And scores are important to us – after all, everything from sport to school marks to Yelp reviews are based on the idea that scores confer information about quality.

So: what do you think happens when you gamefy something that doesn’t have nice strict agreed-upon rules, like friendships or dating or discussing politics?

Here’s a hypothesis which the Cracked podcast put forward and which seems to dovetail nicely with most people’s experiences of the last decade of social media: a small but significant number of people get frustrated and angry far, far more quickly than they otherwise would.

Like this fellow!

And look, you know that there’s no magic button combination or special code that you can enter to make someone desire you, or get a friend to forgive you, or hang with the popular kids. We’ve always had social hierarchies, but the actual rankings have never been more visible or more universal than they are now.

Instagram followers are a popularity score. Twitter retweets are testimonies to how witty you are. Tinder swipes are evidence of exactly how hot you are. If you’ve grown up on games, these platforms seem very familiar – and it’s very natural to automatically seek to beat every other player and our own previous high score.

But there’s a bigger and more insidious problem. Remember that thing earlier about how games are relaxing because things are rules based and simple? Life’s not like that, and if we get lulled into thinking it is then we get really disappointed really, really quickly.

And then games can disappoint everyone really, really quickly all on their own. Right, Star Wars Battlefront II?

Games teach us is that every problem has a pretty straightforward solution, so when we’re in a situation that we don’t like it’s easy to not only be naturally unhappy at the situation, but actually angry and frustrated as though there’s some sort of error in the code of the game.

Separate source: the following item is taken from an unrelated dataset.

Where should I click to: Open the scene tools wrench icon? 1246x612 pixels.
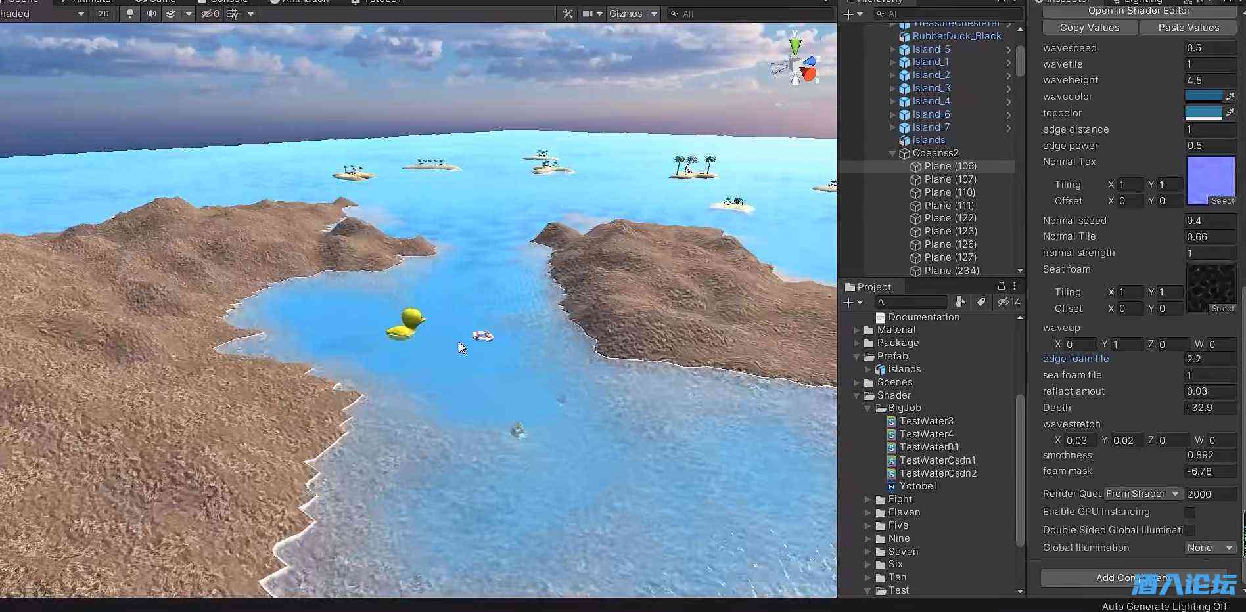pos(568,14)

And thus it seems entirely predictable that the more social interactions and romantic pursuits resemble games there would be a small but significant group of people furious that they’re not getting what they assume they’ve earned – not merely feeling lonely, but that they’re actually being ripped off because they hit the “right” buttons and failed to be rewarded. Yes, I’m arguing that incels are an unintended but inevitable consequence of when gaming mechanics meet societal misogyny.

Now, let’s be clear: this is a theory, and it’s largely anecdotal. And even if it’s correct, it’s not an argument that we need to police games or ban apps or scrap social media. We can absolutely enjoy all of those things.

But maybe we need to be a little more thoughtful about what all those tiny, addictively repetitive actions are doing to us.